After performing a long-term study of pre- and post-earnings behavior, Goldman's options team found that "stocks that underperformed in the two weeks ahead of the event tended to have stronger positive reactions on earnings day."
More generally, the investment bank noticed that stocks tend to rise after reporting earnings, which means that a basic options strategy of buying calls on all stocks set to report works well. But selecting only those names that have tumbled into their big day is an even better play.
"On average, call buying on stocks that underperformed ahead of earnings profited 18 percent, which was 4 percent greater than without the filter," strategists Katherine Fogertey and John Marshall wrote in a Wednesday report.
What explains the trend?
Goldman posits that on the whole, "investors reduce stock positions ahead of an event to avoid risk, and reinvest in the stock when the uncertainty of the earnings report is removed."
Along the same lines, "those stocks that underperform the most ahead of earnings may have lower expectations, explaining their stronger positive reaction on earnings," Fogertey and Marshall continue.

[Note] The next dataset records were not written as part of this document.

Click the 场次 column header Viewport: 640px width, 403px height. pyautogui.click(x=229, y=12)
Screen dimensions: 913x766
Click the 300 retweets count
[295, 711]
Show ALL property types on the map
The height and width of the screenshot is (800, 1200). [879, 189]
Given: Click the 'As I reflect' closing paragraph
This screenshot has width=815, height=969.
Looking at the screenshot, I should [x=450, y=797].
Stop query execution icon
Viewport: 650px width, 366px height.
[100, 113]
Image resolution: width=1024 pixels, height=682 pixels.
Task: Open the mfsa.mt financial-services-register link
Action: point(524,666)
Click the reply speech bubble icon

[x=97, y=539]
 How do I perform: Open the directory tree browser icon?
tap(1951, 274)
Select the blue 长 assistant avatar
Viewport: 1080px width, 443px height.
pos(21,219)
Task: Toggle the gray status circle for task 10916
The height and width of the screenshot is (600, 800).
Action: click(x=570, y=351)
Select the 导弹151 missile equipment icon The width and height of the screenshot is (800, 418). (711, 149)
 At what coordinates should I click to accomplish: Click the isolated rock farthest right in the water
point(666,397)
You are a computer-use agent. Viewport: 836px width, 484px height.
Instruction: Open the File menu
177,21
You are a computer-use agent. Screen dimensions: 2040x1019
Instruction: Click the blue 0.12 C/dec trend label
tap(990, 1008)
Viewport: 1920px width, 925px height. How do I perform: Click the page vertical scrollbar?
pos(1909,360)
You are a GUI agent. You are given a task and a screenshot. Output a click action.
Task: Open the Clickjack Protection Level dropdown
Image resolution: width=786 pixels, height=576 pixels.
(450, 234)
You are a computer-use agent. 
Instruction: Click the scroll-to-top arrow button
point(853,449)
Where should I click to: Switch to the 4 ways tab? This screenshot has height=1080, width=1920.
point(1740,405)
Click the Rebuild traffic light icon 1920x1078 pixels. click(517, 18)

Such an explanation makes sense to David Seaburg, head of equity sales trading at Cowen and Co.
"If there was extreme selling in a name and the news is not as bad as expected, there tends to be a very significant snap-back rally," he said Wednesday on CNBC's "Trading Nation." "Downside sell-offs [and] massive pressure because of fear can really dislocate a name."
And while Seaburg wouldn't pursue a pre-earnings call-buying strategy per se, he does believe that the market as a whole could be set for a bounce.
"We're coming into an earnings cycle where expectations are already super, super low and compressed," he observed.